The All-Purpose Sword: North Korea's Cyber Operations and Strategies

Abstract

According to a 2013 briefing from the South Korean National Assembly by the South Korean National Intelligence Service, North Korean leader Kim Jong-un stated, “Cyberwarfare is an all-purpose sword that guarantees the North Korean People's Armed Forces ruthless striking capability, along with nuclear weapons and missiles.” Kim has secretly executed all-purpose cyberattacks to achieve his agenda, regardless of North Korea's diplomatic and economic situation.
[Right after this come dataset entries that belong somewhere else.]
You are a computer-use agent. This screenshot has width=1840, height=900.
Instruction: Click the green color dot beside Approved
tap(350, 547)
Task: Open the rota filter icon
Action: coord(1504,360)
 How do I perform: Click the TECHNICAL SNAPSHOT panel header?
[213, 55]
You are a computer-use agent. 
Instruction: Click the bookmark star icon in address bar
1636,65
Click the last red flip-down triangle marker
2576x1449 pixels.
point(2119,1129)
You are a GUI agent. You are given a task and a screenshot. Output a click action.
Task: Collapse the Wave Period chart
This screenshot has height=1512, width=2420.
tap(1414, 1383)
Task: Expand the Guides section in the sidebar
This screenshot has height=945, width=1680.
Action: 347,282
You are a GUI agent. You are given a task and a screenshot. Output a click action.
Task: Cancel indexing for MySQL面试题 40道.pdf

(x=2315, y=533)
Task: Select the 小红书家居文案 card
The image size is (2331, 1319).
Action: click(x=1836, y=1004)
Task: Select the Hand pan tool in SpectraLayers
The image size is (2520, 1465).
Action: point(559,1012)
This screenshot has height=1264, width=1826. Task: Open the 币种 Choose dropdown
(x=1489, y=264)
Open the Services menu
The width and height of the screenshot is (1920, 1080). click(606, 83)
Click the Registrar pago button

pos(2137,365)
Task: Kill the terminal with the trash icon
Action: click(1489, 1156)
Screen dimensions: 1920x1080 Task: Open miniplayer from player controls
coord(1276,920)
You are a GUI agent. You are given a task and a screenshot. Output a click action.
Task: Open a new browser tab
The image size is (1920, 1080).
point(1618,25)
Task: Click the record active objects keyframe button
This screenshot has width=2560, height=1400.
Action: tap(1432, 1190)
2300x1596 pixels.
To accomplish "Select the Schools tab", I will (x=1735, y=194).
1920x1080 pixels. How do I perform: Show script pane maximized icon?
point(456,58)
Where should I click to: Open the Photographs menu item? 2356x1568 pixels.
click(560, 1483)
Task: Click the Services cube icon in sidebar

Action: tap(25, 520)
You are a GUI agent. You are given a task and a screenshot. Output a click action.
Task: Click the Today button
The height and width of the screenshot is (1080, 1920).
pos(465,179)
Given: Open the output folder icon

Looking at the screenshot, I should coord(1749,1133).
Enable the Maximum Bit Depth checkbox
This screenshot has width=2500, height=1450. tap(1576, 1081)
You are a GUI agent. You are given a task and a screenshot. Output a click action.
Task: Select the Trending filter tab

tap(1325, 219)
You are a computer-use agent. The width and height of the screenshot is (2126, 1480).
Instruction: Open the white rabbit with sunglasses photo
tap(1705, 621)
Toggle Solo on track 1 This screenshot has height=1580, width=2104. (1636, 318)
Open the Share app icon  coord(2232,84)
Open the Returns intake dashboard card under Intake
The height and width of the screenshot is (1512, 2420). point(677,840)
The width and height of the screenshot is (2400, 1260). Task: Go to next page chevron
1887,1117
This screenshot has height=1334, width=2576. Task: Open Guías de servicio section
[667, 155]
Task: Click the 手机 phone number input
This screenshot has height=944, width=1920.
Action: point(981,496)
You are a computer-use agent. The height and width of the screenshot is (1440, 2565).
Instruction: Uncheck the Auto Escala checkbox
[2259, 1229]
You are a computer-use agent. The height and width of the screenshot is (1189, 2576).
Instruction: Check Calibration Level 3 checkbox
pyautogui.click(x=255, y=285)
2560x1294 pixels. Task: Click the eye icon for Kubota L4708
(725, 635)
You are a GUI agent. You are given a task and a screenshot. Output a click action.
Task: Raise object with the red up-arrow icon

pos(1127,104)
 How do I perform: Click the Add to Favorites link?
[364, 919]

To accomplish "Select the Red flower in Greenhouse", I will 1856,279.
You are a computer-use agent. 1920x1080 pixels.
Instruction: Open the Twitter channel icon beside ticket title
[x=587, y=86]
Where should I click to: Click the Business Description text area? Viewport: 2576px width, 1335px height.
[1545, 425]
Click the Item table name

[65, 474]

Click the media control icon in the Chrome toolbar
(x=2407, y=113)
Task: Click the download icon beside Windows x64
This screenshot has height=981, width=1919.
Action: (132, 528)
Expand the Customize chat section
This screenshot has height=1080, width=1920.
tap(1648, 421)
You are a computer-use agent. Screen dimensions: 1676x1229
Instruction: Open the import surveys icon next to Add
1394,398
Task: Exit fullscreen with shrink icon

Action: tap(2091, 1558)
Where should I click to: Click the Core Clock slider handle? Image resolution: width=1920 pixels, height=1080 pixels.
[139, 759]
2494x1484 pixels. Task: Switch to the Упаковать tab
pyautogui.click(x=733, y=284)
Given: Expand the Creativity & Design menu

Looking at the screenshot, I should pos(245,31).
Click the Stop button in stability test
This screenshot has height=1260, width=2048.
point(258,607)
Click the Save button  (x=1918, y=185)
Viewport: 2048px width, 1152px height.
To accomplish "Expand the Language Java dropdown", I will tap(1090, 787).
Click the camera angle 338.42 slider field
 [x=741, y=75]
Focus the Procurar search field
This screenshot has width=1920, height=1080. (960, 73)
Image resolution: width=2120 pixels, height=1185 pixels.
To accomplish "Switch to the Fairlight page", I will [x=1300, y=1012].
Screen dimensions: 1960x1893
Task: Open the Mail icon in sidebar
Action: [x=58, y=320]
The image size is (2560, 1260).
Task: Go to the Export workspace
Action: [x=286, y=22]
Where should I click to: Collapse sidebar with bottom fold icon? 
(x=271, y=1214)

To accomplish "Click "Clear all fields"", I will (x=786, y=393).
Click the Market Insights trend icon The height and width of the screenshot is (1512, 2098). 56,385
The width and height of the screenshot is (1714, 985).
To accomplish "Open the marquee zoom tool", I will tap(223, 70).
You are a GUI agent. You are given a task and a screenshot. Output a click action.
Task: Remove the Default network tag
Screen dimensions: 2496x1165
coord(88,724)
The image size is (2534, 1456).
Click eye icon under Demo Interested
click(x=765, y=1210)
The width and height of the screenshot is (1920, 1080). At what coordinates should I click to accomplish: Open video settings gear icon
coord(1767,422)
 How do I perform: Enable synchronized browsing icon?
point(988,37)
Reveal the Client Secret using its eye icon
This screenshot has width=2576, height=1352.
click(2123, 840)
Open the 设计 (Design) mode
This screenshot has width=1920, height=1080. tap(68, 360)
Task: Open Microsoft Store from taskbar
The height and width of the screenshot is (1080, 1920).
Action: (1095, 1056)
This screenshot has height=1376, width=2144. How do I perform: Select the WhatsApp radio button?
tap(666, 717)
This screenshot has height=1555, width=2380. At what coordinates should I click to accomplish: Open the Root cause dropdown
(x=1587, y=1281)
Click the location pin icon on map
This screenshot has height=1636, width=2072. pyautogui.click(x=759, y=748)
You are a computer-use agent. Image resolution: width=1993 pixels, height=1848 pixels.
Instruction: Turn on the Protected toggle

The “all-purpose sword” has been adapted to the different purposes it has pursued against North Korea's adversaries, such as creating ransomware for financial gain, a cyberweapon to destroy computer systems, and an invisible espionage tool to accumulate sensitive information. This paper is divided into three parts. The first section discusses the will of North Korea to use cyber warfare for different purposes by explaining how its administrative agencies take charge of different fields but carry out cyber operations to achieve their goals. The second section describes and analyzes the interconnectivity in North Korea's suspected cyber operations: specifically, Campaign Kimsuky, Operation KHNP, Operation DarkSeoul, Operation Blockbuster, the Bangladesh Central Bank Heist, and Wannacry. The operations will be categorized by operational goals, showing North Korea's success at achieving its various purposes by these means. In the last section, we suggest a future cyber strategy direction for North Korea based on our analysis of its tactics, techniques and procedures; and how North Korea cooperates with other countries, including countermeasures for countries around the world.